TESTO DELLA PAGINA -
╔══
Uno studio scozzese del 2009 ha rilevato che il doner kebab medio conteneva il 98% dell’assunzione giornaliera raccomandata di sale di un adulto e il 150% dell’assunzione raccomandata di grassi saturi, scrive RT.
Per anni in Germania il prezzo di un doner kebab si è aggirato intorno ai 4 euro. Tuttavia, l’aumento dei costi energetici e l’inflazione che hanno seguito la decisione di Scholz di mettere l’embargo sui combustibili fossili russi hanno costretto i venditori ad aumentare i prezzi.
«Siamo stati costretti ad aumentare i prezzi a causa dell’esplosione dei prezzi degli affitti, dell’energia e dei prodotti alimentari», ha detto al giornale britannico Guardian un gestore di uno stand di kebabbi a Berlino. «La gente ci parla continuamente di “Donerflazione”, come se li stessimo prendendo in giro, ma è completamente fuori dal nostro controllo».
╚══
CONSEGNA - Nel testo sul doner kebab, elencate le voci di spesa i cui prezzi, secondo il gestore di Berlino citato, sono esplosi.

MATERIALE FORNITO -
╔══
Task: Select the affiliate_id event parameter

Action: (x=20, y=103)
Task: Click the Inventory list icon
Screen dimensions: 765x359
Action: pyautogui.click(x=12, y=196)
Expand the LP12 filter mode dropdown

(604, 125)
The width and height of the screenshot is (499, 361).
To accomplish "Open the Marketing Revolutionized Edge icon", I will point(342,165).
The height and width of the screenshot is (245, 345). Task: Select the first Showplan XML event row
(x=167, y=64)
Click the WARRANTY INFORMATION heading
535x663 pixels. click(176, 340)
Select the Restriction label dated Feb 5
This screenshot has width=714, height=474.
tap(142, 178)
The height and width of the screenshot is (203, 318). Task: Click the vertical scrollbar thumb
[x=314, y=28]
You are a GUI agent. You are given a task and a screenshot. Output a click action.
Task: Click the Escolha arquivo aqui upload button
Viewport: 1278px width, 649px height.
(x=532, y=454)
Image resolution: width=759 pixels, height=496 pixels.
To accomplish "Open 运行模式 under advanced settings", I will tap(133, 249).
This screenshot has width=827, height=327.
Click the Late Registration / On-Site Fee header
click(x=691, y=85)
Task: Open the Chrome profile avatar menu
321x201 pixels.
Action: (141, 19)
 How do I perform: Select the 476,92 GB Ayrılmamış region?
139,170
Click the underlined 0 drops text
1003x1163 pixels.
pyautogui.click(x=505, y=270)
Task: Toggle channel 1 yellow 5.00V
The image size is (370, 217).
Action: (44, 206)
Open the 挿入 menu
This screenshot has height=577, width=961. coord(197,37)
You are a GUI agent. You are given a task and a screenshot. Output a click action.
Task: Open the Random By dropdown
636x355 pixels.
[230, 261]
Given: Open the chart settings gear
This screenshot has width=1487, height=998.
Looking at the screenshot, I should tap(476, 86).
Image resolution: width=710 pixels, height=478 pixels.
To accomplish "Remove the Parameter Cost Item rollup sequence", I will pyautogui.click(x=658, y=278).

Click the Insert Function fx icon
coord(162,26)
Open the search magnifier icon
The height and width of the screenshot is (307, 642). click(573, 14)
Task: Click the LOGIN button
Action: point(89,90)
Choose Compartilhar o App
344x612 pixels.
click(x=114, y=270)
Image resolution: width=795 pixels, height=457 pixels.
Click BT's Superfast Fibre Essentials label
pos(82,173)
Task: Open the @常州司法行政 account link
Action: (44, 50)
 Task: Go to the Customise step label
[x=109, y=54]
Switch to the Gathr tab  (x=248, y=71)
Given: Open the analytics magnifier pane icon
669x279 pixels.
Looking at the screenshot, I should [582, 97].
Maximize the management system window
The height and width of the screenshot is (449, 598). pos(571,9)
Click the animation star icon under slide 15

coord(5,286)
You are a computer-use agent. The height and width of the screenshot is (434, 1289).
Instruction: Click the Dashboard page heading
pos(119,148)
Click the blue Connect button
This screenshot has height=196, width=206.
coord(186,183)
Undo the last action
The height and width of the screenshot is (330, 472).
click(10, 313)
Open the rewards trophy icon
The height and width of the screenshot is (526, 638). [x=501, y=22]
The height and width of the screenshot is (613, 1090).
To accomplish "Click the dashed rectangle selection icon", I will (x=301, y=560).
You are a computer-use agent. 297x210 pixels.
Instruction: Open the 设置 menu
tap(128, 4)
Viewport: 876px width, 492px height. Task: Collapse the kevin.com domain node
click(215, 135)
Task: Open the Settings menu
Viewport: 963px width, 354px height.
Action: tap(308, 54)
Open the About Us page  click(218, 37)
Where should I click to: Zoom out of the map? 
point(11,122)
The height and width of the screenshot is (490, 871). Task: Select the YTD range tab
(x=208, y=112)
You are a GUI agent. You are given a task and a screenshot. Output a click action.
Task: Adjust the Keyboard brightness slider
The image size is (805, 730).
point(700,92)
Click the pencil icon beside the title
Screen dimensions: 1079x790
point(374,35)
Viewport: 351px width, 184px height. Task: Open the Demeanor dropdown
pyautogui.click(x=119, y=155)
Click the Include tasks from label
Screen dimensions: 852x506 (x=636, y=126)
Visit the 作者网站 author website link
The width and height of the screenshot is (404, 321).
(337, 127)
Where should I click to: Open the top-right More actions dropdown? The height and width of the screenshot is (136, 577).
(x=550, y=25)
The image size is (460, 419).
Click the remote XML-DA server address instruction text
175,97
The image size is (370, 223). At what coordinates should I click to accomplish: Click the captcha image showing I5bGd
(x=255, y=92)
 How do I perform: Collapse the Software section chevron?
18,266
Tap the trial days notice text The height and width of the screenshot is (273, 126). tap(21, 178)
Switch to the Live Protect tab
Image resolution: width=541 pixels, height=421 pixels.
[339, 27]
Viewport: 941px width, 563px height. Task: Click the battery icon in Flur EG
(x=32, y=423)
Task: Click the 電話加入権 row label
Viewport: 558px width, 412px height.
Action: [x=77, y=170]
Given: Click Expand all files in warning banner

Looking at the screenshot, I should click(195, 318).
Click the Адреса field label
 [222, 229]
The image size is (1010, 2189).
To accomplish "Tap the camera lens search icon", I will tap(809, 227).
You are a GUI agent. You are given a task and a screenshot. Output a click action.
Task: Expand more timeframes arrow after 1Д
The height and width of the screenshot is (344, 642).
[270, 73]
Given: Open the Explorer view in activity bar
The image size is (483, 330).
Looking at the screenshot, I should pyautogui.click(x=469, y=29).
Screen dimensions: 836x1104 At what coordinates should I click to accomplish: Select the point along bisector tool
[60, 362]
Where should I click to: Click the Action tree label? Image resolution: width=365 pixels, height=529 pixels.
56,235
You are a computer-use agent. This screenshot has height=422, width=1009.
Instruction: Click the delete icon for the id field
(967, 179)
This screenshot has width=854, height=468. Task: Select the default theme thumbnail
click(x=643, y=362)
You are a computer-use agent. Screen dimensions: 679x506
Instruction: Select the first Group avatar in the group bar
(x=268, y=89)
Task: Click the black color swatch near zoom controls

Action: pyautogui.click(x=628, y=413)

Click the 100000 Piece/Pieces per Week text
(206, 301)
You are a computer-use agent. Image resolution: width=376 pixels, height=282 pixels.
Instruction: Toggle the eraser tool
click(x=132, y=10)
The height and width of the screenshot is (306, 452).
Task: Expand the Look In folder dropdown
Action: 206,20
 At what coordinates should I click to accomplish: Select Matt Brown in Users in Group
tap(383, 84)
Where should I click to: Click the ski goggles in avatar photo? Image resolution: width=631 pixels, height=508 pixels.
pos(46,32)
╚══
RISULTATO -
- affitti
- energia
- prodotti alimentari